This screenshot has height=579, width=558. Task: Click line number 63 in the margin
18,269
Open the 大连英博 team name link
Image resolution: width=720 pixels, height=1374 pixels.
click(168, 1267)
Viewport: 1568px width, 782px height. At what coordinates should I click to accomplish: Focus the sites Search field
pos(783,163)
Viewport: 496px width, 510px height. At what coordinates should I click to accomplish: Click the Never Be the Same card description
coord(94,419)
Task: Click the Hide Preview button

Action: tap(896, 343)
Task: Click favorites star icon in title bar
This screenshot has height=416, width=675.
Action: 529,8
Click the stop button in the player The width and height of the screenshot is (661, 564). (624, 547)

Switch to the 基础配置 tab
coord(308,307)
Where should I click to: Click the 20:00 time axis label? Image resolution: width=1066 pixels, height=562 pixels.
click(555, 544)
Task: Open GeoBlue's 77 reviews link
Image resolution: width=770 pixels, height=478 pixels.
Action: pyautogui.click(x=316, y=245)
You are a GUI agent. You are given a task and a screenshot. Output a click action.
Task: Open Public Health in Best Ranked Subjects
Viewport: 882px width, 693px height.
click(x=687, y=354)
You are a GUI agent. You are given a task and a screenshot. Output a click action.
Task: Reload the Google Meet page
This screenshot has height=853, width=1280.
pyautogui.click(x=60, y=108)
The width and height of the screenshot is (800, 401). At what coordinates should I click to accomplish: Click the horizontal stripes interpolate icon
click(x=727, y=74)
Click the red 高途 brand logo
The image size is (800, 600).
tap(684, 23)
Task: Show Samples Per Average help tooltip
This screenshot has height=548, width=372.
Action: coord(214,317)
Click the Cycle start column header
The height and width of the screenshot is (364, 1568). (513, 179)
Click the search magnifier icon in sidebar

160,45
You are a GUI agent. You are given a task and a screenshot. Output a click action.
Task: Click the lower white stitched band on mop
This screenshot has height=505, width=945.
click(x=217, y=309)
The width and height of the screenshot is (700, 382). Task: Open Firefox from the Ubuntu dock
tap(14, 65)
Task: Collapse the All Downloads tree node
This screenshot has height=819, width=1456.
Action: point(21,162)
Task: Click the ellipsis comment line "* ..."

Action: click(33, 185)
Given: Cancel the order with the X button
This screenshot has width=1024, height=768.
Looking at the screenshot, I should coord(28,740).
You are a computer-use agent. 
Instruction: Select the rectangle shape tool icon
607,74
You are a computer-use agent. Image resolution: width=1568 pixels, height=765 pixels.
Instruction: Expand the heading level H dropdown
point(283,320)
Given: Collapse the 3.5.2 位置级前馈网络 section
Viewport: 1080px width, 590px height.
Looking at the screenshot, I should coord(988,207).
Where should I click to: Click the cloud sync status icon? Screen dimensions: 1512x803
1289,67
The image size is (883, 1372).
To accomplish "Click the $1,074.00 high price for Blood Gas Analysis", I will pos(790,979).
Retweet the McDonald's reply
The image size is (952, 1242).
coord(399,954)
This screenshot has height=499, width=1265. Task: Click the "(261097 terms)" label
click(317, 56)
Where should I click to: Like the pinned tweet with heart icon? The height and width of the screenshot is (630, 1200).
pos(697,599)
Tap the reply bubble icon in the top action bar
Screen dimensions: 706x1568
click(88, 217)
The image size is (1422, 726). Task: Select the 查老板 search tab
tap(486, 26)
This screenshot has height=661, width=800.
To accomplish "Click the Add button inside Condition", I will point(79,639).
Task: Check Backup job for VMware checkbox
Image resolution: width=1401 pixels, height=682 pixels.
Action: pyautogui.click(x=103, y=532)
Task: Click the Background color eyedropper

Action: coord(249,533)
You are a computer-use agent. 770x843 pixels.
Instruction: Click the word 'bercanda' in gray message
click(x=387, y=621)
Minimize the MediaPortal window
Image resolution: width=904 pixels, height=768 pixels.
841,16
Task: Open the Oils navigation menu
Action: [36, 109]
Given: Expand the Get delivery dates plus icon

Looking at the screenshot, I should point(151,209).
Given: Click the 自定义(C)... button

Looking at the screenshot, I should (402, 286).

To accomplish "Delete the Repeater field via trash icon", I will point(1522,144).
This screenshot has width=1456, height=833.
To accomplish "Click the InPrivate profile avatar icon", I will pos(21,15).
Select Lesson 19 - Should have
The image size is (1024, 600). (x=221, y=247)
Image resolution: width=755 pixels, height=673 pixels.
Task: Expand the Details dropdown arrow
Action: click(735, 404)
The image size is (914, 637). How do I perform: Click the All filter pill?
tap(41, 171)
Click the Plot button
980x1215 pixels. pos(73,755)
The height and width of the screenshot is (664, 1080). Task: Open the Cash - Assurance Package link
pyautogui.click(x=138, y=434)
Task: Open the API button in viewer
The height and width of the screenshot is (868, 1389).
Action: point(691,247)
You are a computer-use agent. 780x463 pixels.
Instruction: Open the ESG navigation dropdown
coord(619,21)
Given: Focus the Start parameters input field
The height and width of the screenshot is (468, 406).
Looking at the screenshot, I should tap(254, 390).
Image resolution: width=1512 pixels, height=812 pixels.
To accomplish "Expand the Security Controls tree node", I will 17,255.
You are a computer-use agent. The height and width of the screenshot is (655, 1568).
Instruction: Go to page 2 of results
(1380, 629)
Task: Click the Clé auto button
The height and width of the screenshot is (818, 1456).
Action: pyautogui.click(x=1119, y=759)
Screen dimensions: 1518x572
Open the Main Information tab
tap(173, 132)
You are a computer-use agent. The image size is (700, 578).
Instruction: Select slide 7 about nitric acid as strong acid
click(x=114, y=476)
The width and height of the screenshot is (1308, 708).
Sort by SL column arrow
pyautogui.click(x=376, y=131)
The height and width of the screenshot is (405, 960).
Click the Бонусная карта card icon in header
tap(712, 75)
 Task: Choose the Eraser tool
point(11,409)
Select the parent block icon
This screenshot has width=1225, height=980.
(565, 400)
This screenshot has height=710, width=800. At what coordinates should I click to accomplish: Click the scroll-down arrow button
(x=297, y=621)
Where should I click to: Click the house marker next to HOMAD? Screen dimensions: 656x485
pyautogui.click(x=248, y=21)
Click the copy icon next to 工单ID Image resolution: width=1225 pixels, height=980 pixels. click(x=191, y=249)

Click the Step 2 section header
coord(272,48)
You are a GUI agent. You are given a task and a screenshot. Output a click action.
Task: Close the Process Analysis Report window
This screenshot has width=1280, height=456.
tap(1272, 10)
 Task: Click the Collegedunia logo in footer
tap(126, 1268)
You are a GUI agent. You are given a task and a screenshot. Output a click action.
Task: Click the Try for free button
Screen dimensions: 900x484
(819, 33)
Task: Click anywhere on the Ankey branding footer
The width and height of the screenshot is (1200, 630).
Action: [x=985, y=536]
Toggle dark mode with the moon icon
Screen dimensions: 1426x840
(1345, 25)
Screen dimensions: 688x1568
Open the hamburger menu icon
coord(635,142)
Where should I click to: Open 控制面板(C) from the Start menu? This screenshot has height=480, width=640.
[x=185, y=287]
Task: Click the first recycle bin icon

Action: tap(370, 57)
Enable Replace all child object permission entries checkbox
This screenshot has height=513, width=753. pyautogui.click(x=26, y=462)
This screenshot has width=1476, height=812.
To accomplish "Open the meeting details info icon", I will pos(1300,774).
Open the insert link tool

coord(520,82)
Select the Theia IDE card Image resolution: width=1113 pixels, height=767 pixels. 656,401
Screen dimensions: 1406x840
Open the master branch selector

(Instructions for the task)
Copy each line of the data exactly, leaving nothing out.

(Result)
This screenshot has height=579, width=558. Task: Click line number 63 in the margin
18,269
Open the 大连英博 team name link
Image resolution: width=720 pixels, height=1374 pixels.
click(168, 1267)
Viewport: 1568px width, 782px height. At what coordinates should I click to accomplish: Focus the sites Search field
pos(783,163)
Viewport: 496px width, 510px height. At what coordinates should I click to accomplish: Click the Never Be the Same card description
coord(94,419)
Task: Click the Hide Preview button

Action: tap(896, 343)
Task: Click favorites star icon in title bar
This screenshot has height=416, width=675.
Action: 529,8
Click the stop button in the player The width and height of the screenshot is (661, 564). (624, 547)

Switch to the 基础配置 tab
coord(308,307)
Where should I click to: Click the 20:00 time axis label? Image resolution: width=1066 pixels, height=562 pixels.
click(555, 544)
Task: Open GeoBlue's 77 reviews link
Image resolution: width=770 pixels, height=478 pixels.
Action: pyautogui.click(x=316, y=245)
You are a GUI agent. You are given a task and a screenshot. Output a click action.
Task: Open Public Health in Best Ranked Subjects
Viewport: 882px width, 693px height.
click(x=687, y=354)
You are a GUI agent. You are given a task and a screenshot. Output a click action.
Task: Reload the Google Meet page
This screenshot has height=853, width=1280.
pyautogui.click(x=60, y=108)
The width and height of the screenshot is (800, 401). At what coordinates should I click to accomplish: Click the horizontal stripes interpolate icon
click(x=727, y=74)
Click the red 高途 brand logo
The image size is (800, 600).
tap(684, 23)
Task: Show Samples Per Average help tooltip
This screenshot has height=548, width=372.
Action: coord(214,317)
Click the Cycle start column header
The height and width of the screenshot is (364, 1568). (513, 179)
Click the search magnifier icon in sidebar

160,45
You are a GUI agent. You are given a task and a screenshot. Output a click action.
Task: Click the lower white stitched band on mop
This screenshot has height=505, width=945.
click(x=217, y=309)
The width and height of the screenshot is (700, 382). Task: Open Firefox from the Ubuntu dock
tap(14, 65)
Task: Collapse the All Downloads tree node
This screenshot has height=819, width=1456.
Action: point(21,162)
Task: Click the ellipsis comment line "* ..."

Action: click(33, 185)
Given: Cancel the order with the X button
This screenshot has width=1024, height=768.
Looking at the screenshot, I should coord(28,740).
You are a computer-use agent. 
Instruction: Select the rectangle shape tool icon
607,74
You are a computer-use agent. Image resolution: width=1568 pixels, height=765 pixels.
Instruction: Expand the heading level H dropdown
point(283,320)
Given: Collapse the 3.5.2 位置级前馈网络 section
Viewport: 1080px width, 590px height.
Looking at the screenshot, I should coord(988,207).
Where should I click to: Click the cloud sync status icon? Screen dimensions: 1512x803
1289,67
The image size is (883, 1372).
To accomplish "Click the $1,074.00 high price for Blood Gas Analysis", I will pos(790,979).
Retweet the McDonald's reply
The image size is (952, 1242).
coord(399,954)
This screenshot has height=499, width=1265. Task: Click the "(261097 terms)" label
click(317, 56)
Where should I click to: Like the pinned tweet with heart icon? The height and width of the screenshot is (630, 1200).
pos(697,599)
Tap the reply bubble icon in the top action bar
Screen dimensions: 706x1568
click(88, 217)
The image size is (1422, 726). Task: Select the 查老板 search tab
tap(486, 26)
This screenshot has height=661, width=800.
To accomplish "Click the Add button inside Condition", I will point(79,639).
Task: Check Backup job for VMware checkbox
Image resolution: width=1401 pixels, height=682 pixels.
Action: pyautogui.click(x=103, y=532)
Task: Click the Background color eyedropper

Action: coord(249,533)
You are a computer-use agent. 770x843 pixels.
Instruction: Click the word 'bercanda' in gray message
click(x=387, y=621)
Minimize the MediaPortal window
Image resolution: width=904 pixels, height=768 pixels.
841,16
Task: Open the Oils navigation menu
Action: [36, 109]
Given: Expand the Get delivery dates plus icon

Looking at the screenshot, I should point(151,209).
Given: Click the 自定义(C)... button

Looking at the screenshot, I should (402, 286).

To accomplish "Delete the Repeater field via trash icon", I will point(1522,144).
This screenshot has width=1456, height=833.
To accomplish "Click the InPrivate profile avatar icon", I will pos(21,15).
Select Lesson 19 - Should have
The image size is (1024, 600). (x=221, y=247)
Image resolution: width=755 pixels, height=673 pixels.
Task: Expand the Details dropdown arrow
Action: click(735, 404)
The image size is (914, 637). How do I perform: Click the All filter pill?
tap(41, 171)
Click the Plot button
980x1215 pixels. pos(73,755)
The height and width of the screenshot is (664, 1080). Task: Open the Cash - Assurance Package link
pyautogui.click(x=138, y=434)
Task: Open the API button in viewer
The height and width of the screenshot is (868, 1389).
Action: point(691,247)
You are a computer-use agent. 780x463 pixels.
Instruction: Open the ESG navigation dropdown
coord(619,21)
Given: Focus the Start parameters input field
The height and width of the screenshot is (468, 406).
Looking at the screenshot, I should tap(254, 390).
Image resolution: width=1512 pixels, height=812 pixels.
To accomplish "Expand the Security Controls tree node", I will 17,255.
You are a computer-use agent. The height and width of the screenshot is (655, 1568).
Instruction: Go to page 2 of results
(1380, 629)
Task: Click the Clé auto button
The height and width of the screenshot is (818, 1456).
Action: pyautogui.click(x=1119, y=759)
Screen dimensions: 1518x572
Open the Main Information tab
tap(173, 132)
You are a computer-use agent. The image size is (700, 578).
Instruction: Select slide 7 about nitric acid as strong acid
click(x=114, y=476)
The width and height of the screenshot is (1308, 708).
Sort by SL column arrow
pyautogui.click(x=376, y=131)
The height and width of the screenshot is (405, 960).
Click the Бонусная карта card icon in header
tap(712, 75)
 Task: Choose the Eraser tool
point(11,409)
Select the parent block icon
This screenshot has width=1225, height=980.
(565, 400)
This screenshot has height=710, width=800. At what coordinates should I click to accomplish: Click the scroll-down arrow button
(x=297, y=621)
Where should I click to: Click the house marker next to HOMAD? Screen dimensions: 656x485
pyautogui.click(x=248, y=21)
Click the copy icon next to 工单ID Image resolution: width=1225 pixels, height=980 pixels. click(x=191, y=249)

Click the Step 2 section header
coord(272,48)
You are a GUI agent. You are given a task and a screenshot. Output a click action.
Task: Close the Process Analysis Report window
This screenshot has width=1280, height=456.
tap(1272, 10)
 Task: Click the Collegedunia logo in footer
tap(126, 1268)
You are a GUI agent. You are given a task and a screenshot. Output a click action.
Task: Click the Try for free button
Screen dimensions: 900x484
(819, 33)
Task: Click anywhere on the Ankey branding footer
The width and height of the screenshot is (1200, 630).
Action: [x=985, y=536]
Toggle dark mode with the moon icon
Screen dimensions: 1426x840
(1345, 25)
Screen dimensions: 688x1568
Open the hamburger menu icon
coord(635,142)
Where should I click to: Open 控制面板(C) from the Start menu? This screenshot has height=480, width=640.
[x=185, y=287]
Task: Click the first recycle bin icon

Action: tap(370, 57)
Enable Replace all child object permission entries checkbox
This screenshot has height=513, width=753. pyautogui.click(x=26, y=462)
This screenshot has width=1476, height=812.
To accomplish "Open the meeting details info icon", I will pos(1300,774).
Open the insert link tool

coord(520,82)
Select the Theia IDE card Image resolution: width=1113 pixels, height=767 pixels. 656,401
Screen dimensions: 1406x840
Open the master branch selector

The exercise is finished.